The Broken Heart of America, by Walter Johnson
Living in the present in St. Louis, you can feel a direct connection to these past events through the heavy police presence, the abundance of vacant buildings, and the demolition of neighborhoods. But you can also feel a relationship with St. Louis' imperial past through the stark difference in what borders the city line: three of the nation's wealthiest neighborhoods (Town and Country, Ladue, and Frontenac). As you move through the city, there is a marked absence of Black history and culture. This feeling becomes more intense when you recognize (in a rather overwhelming way tbh) the monumentalization of whiteness embedded in the urban planning, the public space, and the preserved, historical buildings. With the past embedded so heavily in everyday living, pressing upon the needs of the present, it can feel challenging to consider how to evolve into new futures.
The track “Evolution (And Flashback)” from Gil-Scott-Heron’s Small Talk at 125th and Lenox inspires the structure of LouTown. Much like how the song’s composition interjects the poem “Flashback” within the poem “Evolution,” the film begins and ends with recent footage from mid-2022, bookending archived footage from 2017 and 2018.
The core of LouTown is the flashbacks that look back to the past: personal and communal moments living and making in St. Louis between 2014 and 2017. Those dates may have different meanings elsewhere, but to speak of those years as signposts in St. Louis invokes the murder of Michael Brown by Darren Wilson in 2014 and the acquittal of officer Jason Stockley in 2017. During this time, we as artists, even though some of us were not involved in organizing, felt the need to participate in activism. Even as the city has moved through these events, this period can still be seen, heard, and experienced in the new work and evolved practices of present-day St. Louis artists.

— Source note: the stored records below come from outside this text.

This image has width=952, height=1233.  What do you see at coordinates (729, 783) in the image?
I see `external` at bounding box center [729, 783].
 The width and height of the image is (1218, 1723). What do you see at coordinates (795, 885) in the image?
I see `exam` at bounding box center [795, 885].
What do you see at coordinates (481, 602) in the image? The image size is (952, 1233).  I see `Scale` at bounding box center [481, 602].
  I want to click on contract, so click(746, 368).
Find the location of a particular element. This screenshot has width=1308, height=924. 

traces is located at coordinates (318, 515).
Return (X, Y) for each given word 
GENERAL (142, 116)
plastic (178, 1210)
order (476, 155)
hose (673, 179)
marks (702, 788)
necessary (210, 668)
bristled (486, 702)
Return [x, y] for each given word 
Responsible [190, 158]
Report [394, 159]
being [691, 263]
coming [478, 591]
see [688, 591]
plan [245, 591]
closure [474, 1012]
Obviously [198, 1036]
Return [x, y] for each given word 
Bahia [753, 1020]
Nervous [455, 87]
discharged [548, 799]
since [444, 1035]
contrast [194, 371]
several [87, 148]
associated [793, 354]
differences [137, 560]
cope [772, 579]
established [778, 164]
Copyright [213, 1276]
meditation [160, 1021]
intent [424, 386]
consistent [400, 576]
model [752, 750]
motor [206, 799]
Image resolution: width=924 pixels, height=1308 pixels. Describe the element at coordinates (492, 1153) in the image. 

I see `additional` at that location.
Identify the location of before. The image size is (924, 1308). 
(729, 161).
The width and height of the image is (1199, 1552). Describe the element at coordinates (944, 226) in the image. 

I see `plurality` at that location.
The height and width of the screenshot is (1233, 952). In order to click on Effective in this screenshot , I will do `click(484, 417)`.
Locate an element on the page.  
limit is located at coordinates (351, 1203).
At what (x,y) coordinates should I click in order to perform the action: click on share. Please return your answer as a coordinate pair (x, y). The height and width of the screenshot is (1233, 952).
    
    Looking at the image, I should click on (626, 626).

This brings into focus the moments of evolution documented more recently in 2022, the beginning and end of the film which depicts two artists: painter Savis Davis Austin and dancer Jordan McDaniel. They create freely and with the resources immediately available to them. Their movement now, on the rooftop and the canvas, stands in contrast to the stillness of De Nichols, Julisa Powell, Emmanuel Gamble, Bria Kelly, and Tyler Small as they have their hands up in 2017. Both qualities of movement, the evolution and flashback, define a type of St. Louisan artist who is deeply connected to and inspired by their neighborhood to attend to the present and move forward. Whether that neighborhood is Benton Park West, Forest Park, Hyde Park, Old North, or Midtown, there is a unique St. Louisan spirit for artists to simultaneously contribute as both artists and activists, an impulse that evolved in the years between 2014 and 2017.